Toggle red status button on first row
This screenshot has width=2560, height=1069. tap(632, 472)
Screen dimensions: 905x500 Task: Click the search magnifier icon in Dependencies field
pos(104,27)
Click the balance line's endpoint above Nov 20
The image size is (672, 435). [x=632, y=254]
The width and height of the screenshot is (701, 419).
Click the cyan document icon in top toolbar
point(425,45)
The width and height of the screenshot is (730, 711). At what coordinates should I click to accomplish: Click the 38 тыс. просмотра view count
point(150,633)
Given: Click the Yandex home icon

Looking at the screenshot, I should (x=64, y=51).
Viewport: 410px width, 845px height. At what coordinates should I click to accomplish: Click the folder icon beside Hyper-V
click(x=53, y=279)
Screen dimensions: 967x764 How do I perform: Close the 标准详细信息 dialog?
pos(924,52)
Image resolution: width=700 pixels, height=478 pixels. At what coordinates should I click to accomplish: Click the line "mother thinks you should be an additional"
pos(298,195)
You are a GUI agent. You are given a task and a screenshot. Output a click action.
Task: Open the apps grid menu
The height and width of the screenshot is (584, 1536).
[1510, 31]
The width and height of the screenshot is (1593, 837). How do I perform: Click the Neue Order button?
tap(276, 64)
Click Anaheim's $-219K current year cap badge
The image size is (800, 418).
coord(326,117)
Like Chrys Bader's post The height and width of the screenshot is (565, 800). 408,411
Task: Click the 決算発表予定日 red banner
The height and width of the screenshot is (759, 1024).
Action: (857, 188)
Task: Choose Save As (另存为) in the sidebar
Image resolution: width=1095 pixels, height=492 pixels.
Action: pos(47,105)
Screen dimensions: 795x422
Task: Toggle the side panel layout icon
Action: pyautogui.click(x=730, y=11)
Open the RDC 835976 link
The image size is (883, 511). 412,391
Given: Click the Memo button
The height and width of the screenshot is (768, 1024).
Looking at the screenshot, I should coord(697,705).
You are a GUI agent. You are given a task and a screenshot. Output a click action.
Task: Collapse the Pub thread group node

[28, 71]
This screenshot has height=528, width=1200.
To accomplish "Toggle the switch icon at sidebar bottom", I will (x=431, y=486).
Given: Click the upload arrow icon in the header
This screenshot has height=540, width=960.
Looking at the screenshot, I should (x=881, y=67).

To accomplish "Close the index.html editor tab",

***

Pull together all lines from the data that mention the word "sidebar".

Task: Choose Save As (另存为) in the sidebar
To accomplish "Toggle the switch icon at sidebar bottom", I will (x=431, y=486).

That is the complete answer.